Set task
Please rewrite all the records below, changing "GUI agent" to "interface agent" and keeping everything else the same.

>> START Records for this exercise

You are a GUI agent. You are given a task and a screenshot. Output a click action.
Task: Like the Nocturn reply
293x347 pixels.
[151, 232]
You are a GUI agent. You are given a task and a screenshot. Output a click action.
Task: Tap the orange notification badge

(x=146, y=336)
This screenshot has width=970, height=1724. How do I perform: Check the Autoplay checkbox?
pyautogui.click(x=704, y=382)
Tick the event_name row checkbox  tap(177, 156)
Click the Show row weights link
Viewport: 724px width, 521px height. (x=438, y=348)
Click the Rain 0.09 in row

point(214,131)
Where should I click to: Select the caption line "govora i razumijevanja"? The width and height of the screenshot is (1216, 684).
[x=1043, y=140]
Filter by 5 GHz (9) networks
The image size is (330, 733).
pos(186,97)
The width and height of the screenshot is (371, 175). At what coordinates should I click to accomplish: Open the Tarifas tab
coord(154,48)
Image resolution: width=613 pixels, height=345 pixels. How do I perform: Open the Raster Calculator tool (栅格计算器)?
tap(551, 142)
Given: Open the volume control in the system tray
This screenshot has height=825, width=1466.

>> END Records for this exercise

Correct response
You are a interface agent. You are given a task and a screenshot. Output a click action.
Task: Like the Nocturn reply
293x347 pixels.
[151, 232]
You are a interface agent. You are given a task and a screenshot. Output a click action.
Task: Tap the orange notification badge

(x=146, y=336)
This screenshot has width=970, height=1724. How do I perform: Check the Autoplay checkbox?
pyautogui.click(x=704, y=382)
Tick the event_name row checkbox  tap(177, 156)
Click the Show row weights link
Viewport: 724px width, 521px height. (x=438, y=348)
Click the Rain 0.09 in row

point(214,131)
Where should I click to: Select the caption line "govora i razumijevanja"? The width and height of the screenshot is (1216, 684).
[x=1043, y=140]
Filter by 5 GHz (9) networks
The image size is (330, 733).
pos(186,97)
The width and height of the screenshot is (371, 175). At what coordinates should I click to accomplish: Open the Tarifas tab
coord(154,48)
Image resolution: width=613 pixels, height=345 pixels. How do I perform: Open the Raster Calculator tool (栅格计算器)?
tap(551, 142)
Given: Open the volume control in the system tray
This screenshot has height=825, width=1466.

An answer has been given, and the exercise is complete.